1. The repo agent may not breach the peace. This means the repo agent can’t:
- Forcibly remove you from the car
- Stop you while you’re driving
- Pretend to be a law enforcement agent, or
- Break into your closed garage to get the car
Any of these things may be a violation of the law and the lender and repo agent could be liable to pay you damages.
2. They can’t repo your car when you’re not in default. Your financing contract should describe what is a default on the loan and what isn’t. Simply, your car can’t be repossessed if it’s not in default. But it gets a little more tricky. If the lender has continued to accept payments after an earlier default, it may not repossess the car unless it gives you written notice that it will no longer accept payments.
3. They have to give you written notice of what’s going on. If your lender repossesses your car, before selling the collateral it has to give you written notice of when, where and how the car will be sold. In addition, it has to notify you how much money you would need to pay to get the car back anytime before it is sold.

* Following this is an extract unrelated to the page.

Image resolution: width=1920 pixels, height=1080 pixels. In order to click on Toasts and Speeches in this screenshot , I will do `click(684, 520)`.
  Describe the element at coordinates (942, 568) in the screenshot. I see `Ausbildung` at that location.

After a repossession, the lender must send you a notice stating how much the collateral was sold for, and containing a calculation of any amount the consumer is due back from the sale (after deducting the loan amont) or how much the consumer owes (the legal term is a deficiency). It’s important to remember that a lender cannot collect a deficiency from you if it has not sent you notice of how your deficiency was calculated.
If your car has been repossessed, save originals of all your paperwork and call a consumer attorney who can notify you of your rights.